Saturday, January 30, 2010

'Best practices' . . . not always best

Dr. Jerome Groopman, whom I have mentioned before, has a fascinating article in the current New York Review of Books about the government's role in setting and requiring "best practices" in health care.

"Best practices" is in quotes because, as Dr. Groopman points out, such standards may not always be "best."

The government requires hospitals to adhere to its standards, and it reports on how well hospitals comply with them. Increasingly, Medicare, Medicaid, and non-government payers penalize hospitals with reduced or recouped payments for failing to comply with expert-defined best practices.

Yet, as Dr. Groopman writes: "[D]octors and other experts acting for the government and making use of research on comparative effectiveness. . . have repeatedly identified 'best practices,' only to have them shown to be ineffective or deleterious."

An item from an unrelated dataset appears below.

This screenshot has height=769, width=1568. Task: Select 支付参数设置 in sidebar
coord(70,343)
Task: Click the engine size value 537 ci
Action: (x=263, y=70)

He ticks off a number of examples of "best practices" gone wrong, including:

- Medicare's tightly controlled blood sugar levels for intensive care patients "resulted in a higher likelihood of death."

- Medicare's recommendations for hip and knee replacements had "no effect" on complications.

- Federally-approved measures for congestive heart failure patients had "no major impact."

- Medicare's requirement for the speedy administration of antibiotics for pneumonia patients in emergency departments made things "worse."

Dr. Groopman even discusses a "best practice" that he helped develop that turned out to be in error. He also talks about common errors a researcher can make leading to a bogus "best practice."

This is not to say that research-based "best practices" are wrong. Adherence to such standards has improved hospital care, and I note Community General's success in such areas a low infection rates and low ventilator-acquired pneumonia.

It turns out, however, there is a difference between standards that are applicable in the same way for all patients (such as infection control practices) and standards as applied to an individual, given the complexity of the patient's illness (such a blood sugar management).

"[O]nce we depart from. . . mechanical procedures and impose a single 'best practice' on a complex malady," according to Dr. Groopman, "our treatment is too often inadequate."

1 comment:

Anonymous said...

Part of the art of practicing medicine is using sets of recommendations as guidelines, rather than rigid criteria that must be followed for every patient. Doing so recognizes that each patient comes with a unique constellation of risk factors and might require a different approach.
What you call 'government quality standards,' I call evidence of good care as researched by medical professionals.